En complémentarité avec d'autres institutions

Lorsque l'on parle de préservation du patrimoine aujourd'hui, on sous-entend en général le souci des vieilles pierres et de l'ancien. Les objectifs de la nouvelle association sont de définir le patrimoine comme une notion étendue ne se limitant pas à des objets architecturaux «classiques» de la sauvegarde. Ainsi parle-t-on de patrimoines au pluriel «tangible et intangible, mobilier et immobilier, matériel et immatériel, naturel et culturel». Concrètement, l'Association des patrimoines alpins a établi ses quartiers Château Mercier à Sierre.
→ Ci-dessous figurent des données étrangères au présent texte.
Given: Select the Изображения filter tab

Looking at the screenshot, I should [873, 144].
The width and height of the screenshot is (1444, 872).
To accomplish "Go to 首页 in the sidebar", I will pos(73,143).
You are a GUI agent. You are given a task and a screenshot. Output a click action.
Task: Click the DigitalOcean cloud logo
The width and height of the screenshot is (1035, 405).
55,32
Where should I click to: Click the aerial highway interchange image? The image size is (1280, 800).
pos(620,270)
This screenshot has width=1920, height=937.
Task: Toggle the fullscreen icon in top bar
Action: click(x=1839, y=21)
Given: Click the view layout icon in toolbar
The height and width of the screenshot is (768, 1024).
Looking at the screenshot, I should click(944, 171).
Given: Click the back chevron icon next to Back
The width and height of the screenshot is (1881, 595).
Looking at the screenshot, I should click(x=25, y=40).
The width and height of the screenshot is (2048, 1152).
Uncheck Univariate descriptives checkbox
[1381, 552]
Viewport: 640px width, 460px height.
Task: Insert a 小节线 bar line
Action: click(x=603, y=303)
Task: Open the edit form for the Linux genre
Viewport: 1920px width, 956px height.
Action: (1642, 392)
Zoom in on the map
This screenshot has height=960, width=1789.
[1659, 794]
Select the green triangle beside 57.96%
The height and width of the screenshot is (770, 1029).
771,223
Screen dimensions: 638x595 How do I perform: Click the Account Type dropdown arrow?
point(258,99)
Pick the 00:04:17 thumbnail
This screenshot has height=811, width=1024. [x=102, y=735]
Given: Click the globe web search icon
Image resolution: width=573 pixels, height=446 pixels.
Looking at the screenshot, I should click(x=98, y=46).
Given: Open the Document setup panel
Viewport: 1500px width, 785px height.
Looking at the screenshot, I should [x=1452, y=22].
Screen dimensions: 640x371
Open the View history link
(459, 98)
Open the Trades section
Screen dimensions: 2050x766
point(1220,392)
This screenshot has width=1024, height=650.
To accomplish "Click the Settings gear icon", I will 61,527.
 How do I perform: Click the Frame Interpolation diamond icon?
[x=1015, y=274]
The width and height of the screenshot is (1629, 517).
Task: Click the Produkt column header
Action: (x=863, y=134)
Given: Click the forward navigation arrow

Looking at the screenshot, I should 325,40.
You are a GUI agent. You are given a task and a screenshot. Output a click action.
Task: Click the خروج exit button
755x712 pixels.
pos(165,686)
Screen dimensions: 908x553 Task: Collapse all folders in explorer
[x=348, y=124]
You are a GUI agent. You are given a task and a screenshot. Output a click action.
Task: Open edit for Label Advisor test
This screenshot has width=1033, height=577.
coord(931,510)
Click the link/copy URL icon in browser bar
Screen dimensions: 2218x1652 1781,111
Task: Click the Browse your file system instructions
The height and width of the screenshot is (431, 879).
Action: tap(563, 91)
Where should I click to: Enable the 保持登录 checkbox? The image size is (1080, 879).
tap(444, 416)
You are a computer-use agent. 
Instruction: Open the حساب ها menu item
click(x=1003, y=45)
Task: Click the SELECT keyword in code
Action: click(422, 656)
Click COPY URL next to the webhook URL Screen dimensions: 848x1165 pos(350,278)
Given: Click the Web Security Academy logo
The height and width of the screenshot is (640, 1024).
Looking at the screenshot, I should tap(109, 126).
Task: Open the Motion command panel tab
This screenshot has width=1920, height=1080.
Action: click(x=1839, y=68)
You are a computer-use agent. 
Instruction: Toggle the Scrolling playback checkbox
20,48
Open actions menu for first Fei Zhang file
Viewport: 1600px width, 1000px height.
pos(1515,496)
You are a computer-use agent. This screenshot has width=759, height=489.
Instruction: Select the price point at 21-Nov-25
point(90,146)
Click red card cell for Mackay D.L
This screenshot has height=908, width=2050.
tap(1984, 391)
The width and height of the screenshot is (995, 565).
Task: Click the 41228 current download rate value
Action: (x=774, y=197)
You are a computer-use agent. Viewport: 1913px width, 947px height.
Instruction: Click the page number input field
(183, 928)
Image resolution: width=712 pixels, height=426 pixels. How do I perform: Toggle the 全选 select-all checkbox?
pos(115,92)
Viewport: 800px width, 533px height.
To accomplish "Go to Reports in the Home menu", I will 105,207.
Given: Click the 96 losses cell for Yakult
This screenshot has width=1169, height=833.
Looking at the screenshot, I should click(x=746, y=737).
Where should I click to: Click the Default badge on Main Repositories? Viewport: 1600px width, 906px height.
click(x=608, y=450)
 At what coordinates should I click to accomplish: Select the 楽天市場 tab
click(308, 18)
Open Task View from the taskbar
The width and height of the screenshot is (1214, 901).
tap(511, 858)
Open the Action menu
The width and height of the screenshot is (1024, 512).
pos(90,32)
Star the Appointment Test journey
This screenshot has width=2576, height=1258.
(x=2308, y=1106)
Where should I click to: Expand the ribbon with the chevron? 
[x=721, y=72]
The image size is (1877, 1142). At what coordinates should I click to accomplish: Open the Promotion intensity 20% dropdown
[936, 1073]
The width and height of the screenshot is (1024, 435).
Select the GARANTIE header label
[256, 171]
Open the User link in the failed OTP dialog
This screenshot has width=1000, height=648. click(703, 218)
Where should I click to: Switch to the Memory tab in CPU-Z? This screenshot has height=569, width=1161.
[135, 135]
Plus concrètement encore, elle entend être complémentaire et en réseau avec de nombreuses institutions déjà existantes qui étudient et couvrent l'ensemble de l'Arc alpin italien, de Gênes à Trieste.

Les premiers objets d'expertise de l'Association des patrimoines alpins touchent pour l'instant le canton du Valais, avec un dossier pour la «labellisation de l'entité territoriale patrimoniale du val de Réchy».

Un deuxième axe de recherche concerne les patrimoines des secteurs secondaire et tertiaire en Valais, notamment l'usine de Chavalon à Vouvry, le centre des télécommunications de Brentjong au-dessus de Loèche, le complexe hydroélectrique de Cleuson-Dixence, la ligne ferroviaire du Lötschberg ou encore l'usine d'aluminium de Martigny.

Colloque sur l'habitat

Enfin, le mois de septembre verra la tenue d'un colloque dans la petite commune de Saint-Martin consacré à la gestion de l'espace vital alpin et des liens entre l'habitat et le paysage. Pour l'occasion, une trentaine de scientifiques se pencheront sur le passé et surtout l'avenir des villages abandonnés de Gréféric et Ossona sur cette commune à 900 mètres d'altitude.